### Exercise details
Nothing should differ. Repeat every record as written.

· · · ·

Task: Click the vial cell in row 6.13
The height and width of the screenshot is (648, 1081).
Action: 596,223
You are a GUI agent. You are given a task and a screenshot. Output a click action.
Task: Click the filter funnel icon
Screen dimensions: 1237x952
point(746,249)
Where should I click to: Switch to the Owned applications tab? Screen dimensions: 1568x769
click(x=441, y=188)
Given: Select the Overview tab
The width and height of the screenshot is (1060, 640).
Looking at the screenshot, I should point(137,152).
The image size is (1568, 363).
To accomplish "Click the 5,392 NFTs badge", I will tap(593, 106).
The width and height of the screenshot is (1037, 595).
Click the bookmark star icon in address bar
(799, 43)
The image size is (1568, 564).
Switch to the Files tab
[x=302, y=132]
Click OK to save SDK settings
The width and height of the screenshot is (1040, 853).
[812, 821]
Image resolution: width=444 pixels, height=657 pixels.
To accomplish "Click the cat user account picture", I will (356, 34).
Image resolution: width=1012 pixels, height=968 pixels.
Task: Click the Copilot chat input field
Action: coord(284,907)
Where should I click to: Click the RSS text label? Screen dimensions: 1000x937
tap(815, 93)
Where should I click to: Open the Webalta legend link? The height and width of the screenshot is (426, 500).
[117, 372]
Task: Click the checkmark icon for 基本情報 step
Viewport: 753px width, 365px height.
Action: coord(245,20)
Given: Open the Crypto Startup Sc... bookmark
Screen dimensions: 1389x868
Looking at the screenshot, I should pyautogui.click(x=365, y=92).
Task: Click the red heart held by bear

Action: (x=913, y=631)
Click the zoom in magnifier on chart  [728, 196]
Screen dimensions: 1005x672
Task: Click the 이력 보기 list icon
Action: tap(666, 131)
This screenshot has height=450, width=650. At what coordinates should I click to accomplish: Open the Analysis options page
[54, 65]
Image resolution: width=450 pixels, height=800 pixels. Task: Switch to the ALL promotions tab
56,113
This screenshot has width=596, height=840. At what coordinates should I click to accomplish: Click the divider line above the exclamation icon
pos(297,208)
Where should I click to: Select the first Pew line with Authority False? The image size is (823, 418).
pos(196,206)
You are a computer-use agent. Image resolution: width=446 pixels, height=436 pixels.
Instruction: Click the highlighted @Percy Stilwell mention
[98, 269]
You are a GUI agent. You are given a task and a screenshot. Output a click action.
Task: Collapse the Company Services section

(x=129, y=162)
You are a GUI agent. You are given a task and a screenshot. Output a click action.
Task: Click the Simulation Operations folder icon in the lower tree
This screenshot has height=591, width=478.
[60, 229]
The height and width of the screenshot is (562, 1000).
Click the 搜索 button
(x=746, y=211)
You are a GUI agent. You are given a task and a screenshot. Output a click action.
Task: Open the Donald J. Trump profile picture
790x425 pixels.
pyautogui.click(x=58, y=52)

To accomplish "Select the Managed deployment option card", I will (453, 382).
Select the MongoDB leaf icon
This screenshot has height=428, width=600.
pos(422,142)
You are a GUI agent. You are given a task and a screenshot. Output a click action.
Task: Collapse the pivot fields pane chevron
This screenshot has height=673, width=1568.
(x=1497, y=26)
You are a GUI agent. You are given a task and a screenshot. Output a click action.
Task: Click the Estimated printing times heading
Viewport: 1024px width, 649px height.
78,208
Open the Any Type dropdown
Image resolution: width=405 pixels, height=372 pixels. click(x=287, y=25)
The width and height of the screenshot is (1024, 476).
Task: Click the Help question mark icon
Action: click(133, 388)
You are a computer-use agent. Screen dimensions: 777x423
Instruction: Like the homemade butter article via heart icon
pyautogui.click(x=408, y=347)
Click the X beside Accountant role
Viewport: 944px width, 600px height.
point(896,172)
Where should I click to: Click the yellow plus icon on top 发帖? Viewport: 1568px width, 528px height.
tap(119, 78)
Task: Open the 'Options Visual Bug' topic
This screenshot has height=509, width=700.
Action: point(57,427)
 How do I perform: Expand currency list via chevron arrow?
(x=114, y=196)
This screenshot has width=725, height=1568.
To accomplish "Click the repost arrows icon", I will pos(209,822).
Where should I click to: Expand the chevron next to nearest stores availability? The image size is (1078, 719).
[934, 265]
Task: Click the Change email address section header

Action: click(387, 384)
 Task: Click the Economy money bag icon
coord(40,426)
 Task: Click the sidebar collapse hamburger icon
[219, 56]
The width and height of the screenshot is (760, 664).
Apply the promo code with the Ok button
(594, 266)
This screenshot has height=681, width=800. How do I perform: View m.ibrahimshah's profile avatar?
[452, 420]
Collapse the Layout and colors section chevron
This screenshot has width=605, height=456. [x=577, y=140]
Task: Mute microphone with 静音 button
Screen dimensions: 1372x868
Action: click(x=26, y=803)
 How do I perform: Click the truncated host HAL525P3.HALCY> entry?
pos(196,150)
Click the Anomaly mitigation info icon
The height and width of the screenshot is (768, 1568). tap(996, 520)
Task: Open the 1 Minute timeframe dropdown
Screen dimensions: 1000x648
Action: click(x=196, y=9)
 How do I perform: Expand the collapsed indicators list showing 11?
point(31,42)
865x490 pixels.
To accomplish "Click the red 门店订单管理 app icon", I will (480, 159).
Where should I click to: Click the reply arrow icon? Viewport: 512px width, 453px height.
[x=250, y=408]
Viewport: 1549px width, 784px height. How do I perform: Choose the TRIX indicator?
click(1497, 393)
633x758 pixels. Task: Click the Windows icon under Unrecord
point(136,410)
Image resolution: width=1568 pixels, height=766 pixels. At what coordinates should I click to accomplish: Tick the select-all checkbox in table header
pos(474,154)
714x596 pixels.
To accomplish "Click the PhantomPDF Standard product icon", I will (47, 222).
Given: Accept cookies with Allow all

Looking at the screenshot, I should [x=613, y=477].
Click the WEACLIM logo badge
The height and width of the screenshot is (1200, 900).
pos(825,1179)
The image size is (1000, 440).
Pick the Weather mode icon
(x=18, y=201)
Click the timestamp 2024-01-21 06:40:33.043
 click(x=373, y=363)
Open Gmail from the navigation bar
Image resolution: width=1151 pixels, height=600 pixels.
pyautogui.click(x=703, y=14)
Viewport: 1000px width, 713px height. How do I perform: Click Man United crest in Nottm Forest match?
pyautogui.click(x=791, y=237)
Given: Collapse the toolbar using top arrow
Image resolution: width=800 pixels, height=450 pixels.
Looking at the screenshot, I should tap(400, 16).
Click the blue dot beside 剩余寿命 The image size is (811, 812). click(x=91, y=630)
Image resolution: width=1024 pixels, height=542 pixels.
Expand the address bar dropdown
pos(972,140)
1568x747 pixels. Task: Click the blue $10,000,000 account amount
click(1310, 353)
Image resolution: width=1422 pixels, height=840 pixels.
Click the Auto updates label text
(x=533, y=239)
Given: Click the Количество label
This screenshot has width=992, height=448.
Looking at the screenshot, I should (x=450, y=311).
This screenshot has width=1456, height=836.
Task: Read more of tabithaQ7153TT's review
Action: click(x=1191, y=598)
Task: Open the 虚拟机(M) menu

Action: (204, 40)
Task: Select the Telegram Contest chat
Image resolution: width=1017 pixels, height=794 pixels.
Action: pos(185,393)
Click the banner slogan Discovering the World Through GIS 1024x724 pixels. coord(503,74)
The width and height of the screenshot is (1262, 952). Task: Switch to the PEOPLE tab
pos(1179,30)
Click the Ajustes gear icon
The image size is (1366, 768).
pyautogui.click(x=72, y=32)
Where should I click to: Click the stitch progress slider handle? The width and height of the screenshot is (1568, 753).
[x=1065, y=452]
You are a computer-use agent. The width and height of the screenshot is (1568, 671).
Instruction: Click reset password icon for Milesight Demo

· · · ·

### Exercise response
Task: Click the vial cell in row 6.13
The height and width of the screenshot is (648, 1081).
Action: 596,223
You are a GUI agent. You are given a task and a screenshot. Output a click action.
Task: Click the filter funnel icon
Screen dimensions: 1237x952
point(746,249)
Where should I click to: Switch to the Owned applications tab? Screen dimensions: 1568x769
click(x=441, y=188)
Given: Select the Overview tab
The width and height of the screenshot is (1060, 640).
Looking at the screenshot, I should point(137,152).
The image size is (1568, 363).
To accomplish "Click the 5,392 NFTs badge", I will tap(593, 106).
The width and height of the screenshot is (1037, 595).
Click the bookmark star icon in address bar
(799, 43)
The image size is (1568, 564).
Switch to the Files tab
[x=302, y=132]
Click OK to save SDK settings
The width and height of the screenshot is (1040, 853).
[812, 821]
Image resolution: width=444 pixels, height=657 pixels.
To accomplish "Click the cat user account picture", I will (356, 34).
Image resolution: width=1012 pixels, height=968 pixels.
Task: Click the Copilot chat input field
Action: coord(284,907)
Where should I click to: Click the RSS text label? Screen dimensions: 1000x937
tap(815, 93)
Where should I click to: Open the Webalta legend link? The height and width of the screenshot is (426, 500).
[117, 372]
Task: Click the checkmark icon for 基本情報 step
Viewport: 753px width, 365px height.
Action: coord(245,20)
Given: Open the Crypto Startup Sc... bookmark
Screen dimensions: 1389x868
Looking at the screenshot, I should pyautogui.click(x=365, y=92).
Task: Click the red heart held by bear

Action: (x=913, y=631)
Click the zoom in magnifier on chart  [728, 196]
Screen dimensions: 1005x672
Task: Click the 이력 보기 list icon
Action: tap(666, 131)
This screenshot has height=450, width=650. At what coordinates should I click to accomplish: Open the Analysis options page
[54, 65]
Image resolution: width=450 pixels, height=800 pixels. Task: Switch to the ALL promotions tab
56,113
This screenshot has width=596, height=840. At what coordinates should I click to accomplish: Click the divider line above the exclamation icon
pos(297,208)
Where should I click to: Select the first Pew line with Authority False? The image size is (823, 418).
pos(196,206)
You are a computer-use agent. Image resolution: width=446 pixels, height=436 pixels.
Instruction: Click the highlighted @Percy Stilwell mention
[98, 269]
You are a GUI agent. You are given a task and a screenshot. Output a click action.
Task: Collapse the Company Services section

(x=129, y=162)
You are a GUI agent. You are given a task and a screenshot. Output a click action.
Task: Click the Simulation Operations folder icon in the lower tree
This screenshot has height=591, width=478.
[60, 229]
The height and width of the screenshot is (562, 1000).
Click the 搜索 button
(x=746, y=211)
You are a GUI agent. You are given a task and a screenshot. Output a click action.
Task: Open the Donald J. Trump profile picture
790x425 pixels.
pyautogui.click(x=58, y=52)

To accomplish "Select the Managed deployment option card", I will (453, 382).
Select the MongoDB leaf icon
This screenshot has height=428, width=600.
pos(422,142)
You are a GUI agent. You are given a task and a screenshot. Output a click action.
Task: Collapse the pivot fields pane chevron
This screenshot has height=673, width=1568.
(x=1497, y=26)
You are a GUI agent. You are given a task and a screenshot. Output a click action.
Task: Click the Estimated printing times heading
Viewport: 1024px width, 649px height.
78,208
Open the Any Type dropdown
Image resolution: width=405 pixels, height=372 pixels. click(x=287, y=25)
The width and height of the screenshot is (1024, 476).
Task: Click the Help question mark icon
Action: click(133, 388)
You are a computer-use agent. Screen dimensions: 777x423
Instruction: Like the homemade butter article via heart icon
pyautogui.click(x=408, y=347)
Click the X beside Accountant role
Viewport: 944px width, 600px height.
point(896,172)
Where should I click to: Click the yellow plus icon on top 发帖? Viewport: 1568px width, 528px height.
tap(119, 78)
Task: Open the 'Options Visual Bug' topic
This screenshot has height=509, width=700.
Action: point(57,427)
 How do I perform: Expand currency list via chevron arrow?
(x=114, y=196)
This screenshot has width=725, height=1568.
To accomplish "Click the repost arrows icon", I will pos(209,822).
Where should I click to: Expand the chevron next to nearest stores availability? The image size is (1078, 719).
[934, 265]
Task: Click the Change email address section header

Action: click(387, 384)
 Task: Click the Economy money bag icon
coord(40,426)
 Task: Click the sidebar collapse hamburger icon
[219, 56]
The width and height of the screenshot is (760, 664).
Apply the promo code with the Ok button
(594, 266)
This screenshot has height=681, width=800. How do I perform: View m.ibrahimshah's profile avatar?
[452, 420]
Collapse the Layout and colors section chevron
This screenshot has width=605, height=456. [x=577, y=140]
Task: Mute microphone with 静音 button
Screen dimensions: 1372x868
Action: click(x=26, y=803)
 How do I perform: Click the truncated host HAL525P3.HALCY> entry?
pos(196,150)
Click the Anomaly mitigation info icon
The height and width of the screenshot is (768, 1568). tap(996, 520)
Task: Open the 1 Minute timeframe dropdown
Screen dimensions: 1000x648
Action: click(x=196, y=9)
 How do I perform: Expand the collapsed indicators list showing 11?
point(31,42)
865x490 pixels.
To accomplish "Click the red 门店订单管理 app icon", I will (480, 159).
Where should I click to: Click the reply arrow icon? Viewport: 512px width, 453px height.
[x=250, y=408]
Viewport: 1549px width, 784px height. How do I perform: Choose the TRIX indicator?
click(1497, 393)
633x758 pixels. Task: Click the Windows icon under Unrecord
point(136,410)
Image resolution: width=1568 pixels, height=766 pixels. At what coordinates should I click to accomplish: Tick the select-all checkbox in table header
pos(474,154)
714x596 pixels.
To accomplish "Click the PhantomPDF Standard product icon", I will (47, 222).
Given: Accept cookies with Allow all

Looking at the screenshot, I should [x=613, y=477].
Click the WEACLIM logo badge
The height and width of the screenshot is (1200, 900).
pos(825,1179)
The image size is (1000, 440).
Pick the Weather mode icon
(x=18, y=201)
Click the timestamp 2024-01-21 06:40:33.043
 click(x=373, y=363)
Open Gmail from the navigation bar
Image resolution: width=1151 pixels, height=600 pixels.
pyautogui.click(x=703, y=14)
Viewport: 1000px width, 713px height. How do I perform: Click Man United crest in Nottm Forest match?
pyautogui.click(x=791, y=237)
Given: Collapse the toolbar using top arrow
Image resolution: width=800 pixels, height=450 pixels.
Looking at the screenshot, I should tap(400, 16).
Click the blue dot beside 剩余寿命 The image size is (811, 812). click(x=91, y=630)
Image resolution: width=1024 pixels, height=542 pixels.
Expand the address bar dropdown
pos(972,140)
1568x747 pixels. Task: Click the blue $10,000,000 account amount
click(1310, 353)
Image resolution: width=1422 pixels, height=840 pixels.
Click the Auto updates label text
(x=533, y=239)
Given: Click the Количество label
This screenshot has width=992, height=448.
Looking at the screenshot, I should (x=450, y=311).
This screenshot has width=1456, height=836.
Task: Read more of tabithaQ7153TT's review
Action: click(x=1191, y=598)
Task: Open the 虚拟机(M) menu

Action: (204, 40)
Task: Select the Telegram Contest chat
Image resolution: width=1017 pixels, height=794 pixels.
Action: pos(185,393)
Click the banner slogan Discovering the World Through GIS 1024x724 pixels. coord(503,74)
The width and height of the screenshot is (1262, 952). Task: Switch to the PEOPLE tab
pos(1179,30)
Click the Ajustes gear icon
The image size is (1366, 768).
pyautogui.click(x=72, y=32)
Where should I click to: Click the stitch progress slider handle? The width and height of the screenshot is (1568, 753).
[x=1065, y=452]
You are a computer-use agent. The width and height of the screenshot is (1568, 671).
Instruction: Click reset password icon for Milesight Demo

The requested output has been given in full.